A comprehensive marketing strategy should be implemented to effectively promote the high quality and competitive pricing of Egyptian wheat, targeting emerging markets, particularly in Southeast Asia and Africa. This could involve collaborating with trade associations and agricultural bodies to organize promotional events highlighting Egyptian wheat's benefits, such as its quality and adaptability to various culinary uses. Participation in international trade fairs and food expos can increase visibility and facilitate direct connections with potential buyers and importers. Additionally, leveraging digital marketing tools, including social media platforms and online trade portals, can help reach a broader audience and create brand awareness for Egyptian wheat in new markets. By emphasizing Egyptian wheat's unique qualities and advantages, such as its suitability for diverse food applications, Egypt can stimulate demand and ultimately increase export volumes.

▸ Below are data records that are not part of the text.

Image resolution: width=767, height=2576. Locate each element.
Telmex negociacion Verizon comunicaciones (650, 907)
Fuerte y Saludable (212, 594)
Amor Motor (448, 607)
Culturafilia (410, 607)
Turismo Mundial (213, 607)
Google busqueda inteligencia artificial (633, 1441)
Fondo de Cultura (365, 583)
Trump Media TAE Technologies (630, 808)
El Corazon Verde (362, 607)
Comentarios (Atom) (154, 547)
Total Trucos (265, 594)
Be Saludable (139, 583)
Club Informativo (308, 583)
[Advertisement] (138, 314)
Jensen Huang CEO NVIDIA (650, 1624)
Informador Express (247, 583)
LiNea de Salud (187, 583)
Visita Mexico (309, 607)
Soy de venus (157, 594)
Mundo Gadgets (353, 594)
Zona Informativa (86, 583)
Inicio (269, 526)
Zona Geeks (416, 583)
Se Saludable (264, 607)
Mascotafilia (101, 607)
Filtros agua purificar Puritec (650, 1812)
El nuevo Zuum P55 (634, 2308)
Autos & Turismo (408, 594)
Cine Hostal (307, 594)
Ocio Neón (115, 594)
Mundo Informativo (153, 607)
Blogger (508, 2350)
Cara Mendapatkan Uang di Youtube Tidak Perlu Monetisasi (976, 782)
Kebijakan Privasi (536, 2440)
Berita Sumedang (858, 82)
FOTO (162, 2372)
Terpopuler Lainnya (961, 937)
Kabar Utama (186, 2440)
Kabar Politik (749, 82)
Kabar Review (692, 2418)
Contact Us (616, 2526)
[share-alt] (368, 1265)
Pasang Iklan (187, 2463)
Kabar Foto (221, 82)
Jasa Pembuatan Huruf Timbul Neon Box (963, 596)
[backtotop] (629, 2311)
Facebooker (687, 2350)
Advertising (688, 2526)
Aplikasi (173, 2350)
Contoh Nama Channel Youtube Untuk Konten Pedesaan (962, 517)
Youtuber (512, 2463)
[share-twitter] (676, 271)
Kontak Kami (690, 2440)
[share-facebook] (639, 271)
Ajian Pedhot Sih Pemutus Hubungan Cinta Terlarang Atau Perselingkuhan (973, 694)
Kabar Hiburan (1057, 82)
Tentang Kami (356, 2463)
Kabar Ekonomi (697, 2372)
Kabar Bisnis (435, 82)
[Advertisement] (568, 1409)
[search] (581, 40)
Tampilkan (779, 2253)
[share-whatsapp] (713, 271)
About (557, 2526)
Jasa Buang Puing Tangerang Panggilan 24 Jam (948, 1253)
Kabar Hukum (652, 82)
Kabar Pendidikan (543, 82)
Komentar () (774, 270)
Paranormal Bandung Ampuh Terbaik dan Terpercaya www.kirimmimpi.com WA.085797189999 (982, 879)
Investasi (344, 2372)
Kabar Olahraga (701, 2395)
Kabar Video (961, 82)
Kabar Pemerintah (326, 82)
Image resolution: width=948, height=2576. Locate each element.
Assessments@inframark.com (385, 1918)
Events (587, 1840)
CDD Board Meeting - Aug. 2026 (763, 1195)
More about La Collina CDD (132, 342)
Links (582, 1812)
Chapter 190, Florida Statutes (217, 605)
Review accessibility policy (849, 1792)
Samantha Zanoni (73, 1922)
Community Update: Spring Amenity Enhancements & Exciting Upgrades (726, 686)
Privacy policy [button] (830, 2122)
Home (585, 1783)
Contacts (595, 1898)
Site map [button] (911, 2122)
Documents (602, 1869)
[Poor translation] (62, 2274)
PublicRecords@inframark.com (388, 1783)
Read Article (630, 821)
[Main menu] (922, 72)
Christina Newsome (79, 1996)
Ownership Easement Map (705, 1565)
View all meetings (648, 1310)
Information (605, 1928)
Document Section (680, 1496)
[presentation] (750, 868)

Egypt should prioritize investments in transportation and storage infrastructure to enhance its export capabilities. Improving logistics networks, such as ports and road systems, will facilitate smoother and more efficient wheat exports, reducing delays and costs associated with transportation. Moreover, expanding storage facilities will help mitigate risks related to supply chain disruptions, allowing Egypt to maintain a buffer stock and respond promptly to market demands. Alongside infrastructure improvements, developing robust risk management strategies is essential to address the impacts of adverse weather on wheat production. Collaborating with agricultural experts to establish best practices for wheat cultivation can lead to higher yields and better crop resilience. Implementing advanced technologies, such as precision agriculture and data analytics for yield forecasting, will enhance market analysis capabilities, allowing Egyptian exporters to make informed decisions based on market trends and fluctuations. By investing in infrastructure and risk management, Egypt can ensure a more resilient and competitive position in the global wheat market.